ACTION ITEM
Every line of the material is to be set down exactly as written.

SUPPLIED ENTRIES
>>>>

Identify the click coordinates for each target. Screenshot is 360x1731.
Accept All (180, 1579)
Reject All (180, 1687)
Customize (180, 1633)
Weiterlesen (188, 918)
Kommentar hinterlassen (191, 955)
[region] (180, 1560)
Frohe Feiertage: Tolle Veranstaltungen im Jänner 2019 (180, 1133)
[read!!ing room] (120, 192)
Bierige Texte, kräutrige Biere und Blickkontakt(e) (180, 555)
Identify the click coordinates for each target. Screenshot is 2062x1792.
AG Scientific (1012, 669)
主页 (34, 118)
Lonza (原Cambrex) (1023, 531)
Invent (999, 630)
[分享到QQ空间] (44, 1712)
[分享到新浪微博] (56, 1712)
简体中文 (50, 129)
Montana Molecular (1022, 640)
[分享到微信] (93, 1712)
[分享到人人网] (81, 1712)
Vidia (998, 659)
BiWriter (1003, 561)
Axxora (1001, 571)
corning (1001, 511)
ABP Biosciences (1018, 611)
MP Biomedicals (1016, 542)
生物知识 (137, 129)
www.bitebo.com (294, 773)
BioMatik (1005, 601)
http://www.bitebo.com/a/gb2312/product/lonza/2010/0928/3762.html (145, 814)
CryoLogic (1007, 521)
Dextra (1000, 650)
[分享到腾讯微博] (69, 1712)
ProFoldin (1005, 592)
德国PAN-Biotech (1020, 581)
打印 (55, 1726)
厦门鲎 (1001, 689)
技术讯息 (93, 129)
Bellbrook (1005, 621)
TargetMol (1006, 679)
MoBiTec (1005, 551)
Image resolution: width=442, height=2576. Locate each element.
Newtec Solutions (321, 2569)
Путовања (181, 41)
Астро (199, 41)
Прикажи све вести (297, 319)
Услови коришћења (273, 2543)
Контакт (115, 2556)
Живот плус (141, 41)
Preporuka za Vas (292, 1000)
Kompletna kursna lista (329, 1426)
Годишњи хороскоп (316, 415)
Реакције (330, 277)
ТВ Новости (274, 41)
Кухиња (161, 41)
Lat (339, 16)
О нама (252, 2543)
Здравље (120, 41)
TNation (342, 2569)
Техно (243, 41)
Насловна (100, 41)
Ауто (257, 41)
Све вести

<<<<

RESULT
Identify the click coordinates for each target. Screenshot is 360x1731.
Accept All (180, 1579)
Reject All (180, 1687)
Customize (180, 1633)
Weiterlesen (188, 918)
Kommentar hinterlassen (191, 955)
[region] (180, 1560)
Frohe Feiertage: Tolle Veranstaltungen im Jänner 2019 (180, 1133)
[read!!ing room] (120, 192)
Bierige Texte, kräutrige Biere und Blickkontakt(e) (180, 555)
Identify the click coordinates for each target. Screenshot is 2062x1792.
AG Scientific (1012, 669)
主页 (34, 118)
Lonza (原Cambrex) (1023, 531)
Invent (999, 630)
[分享到QQ空间] (44, 1712)
[分享到新浪微博] (56, 1712)
简体中文 (50, 129)
Montana Molecular (1022, 640)
[分享到微信] (93, 1712)
[分享到人人网] (81, 1712)
Vidia (998, 659)
BiWriter (1003, 561)
Axxora (1001, 571)
corning (1001, 511)
ABP Biosciences (1018, 611)
MP Biomedicals (1016, 542)
生物知识 (137, 129)
www.bitebo.com (294, 773)
BioMatik (1005, 601)
http://www.bitebo.com/a/gb2312/product/lonza/2010/0928/3762.html (145, 814)
CryoLogic (1007, 521)
Dextra (1000, 650)
[分享到腾讯微博] (69, 1712)
ProFoldin (1005, 592)
德国PAN-Biotech (1020, 581)
打印 (55, 1726)
厦门鲎 (1001, 689)
技术讯息 (93, 129)
Bellbrook (1005, 621)
TargetMol (1006, 679)
MoBiTec (1005, 551)
Image resolution: width=442, height=2576. Locate each element.
Newtec Solutions (321, 2569)
Путовања (181, 41)
Астро (199, 41)
Прикажи све вести (297, 319)
Услови коришћења (273, 2543)
Контакт (115, 2556)
Живот плус (141, 41)
Preporuka za Vas (292, 1000)
Kompletna kursna lista (329, 1426)
Годишњи хороскоп (316, 415)
Реакције (330, 277)
ТВ Новости (274, 41)
Кухиња (161, 41)
Lat (339, 16)
О нама (252, 2543)
Здравље (120, 41)
TNation (342, 2569)
Техно (243, 41)
Насловна (100, 41)
Ауто (257, 41)
Све вести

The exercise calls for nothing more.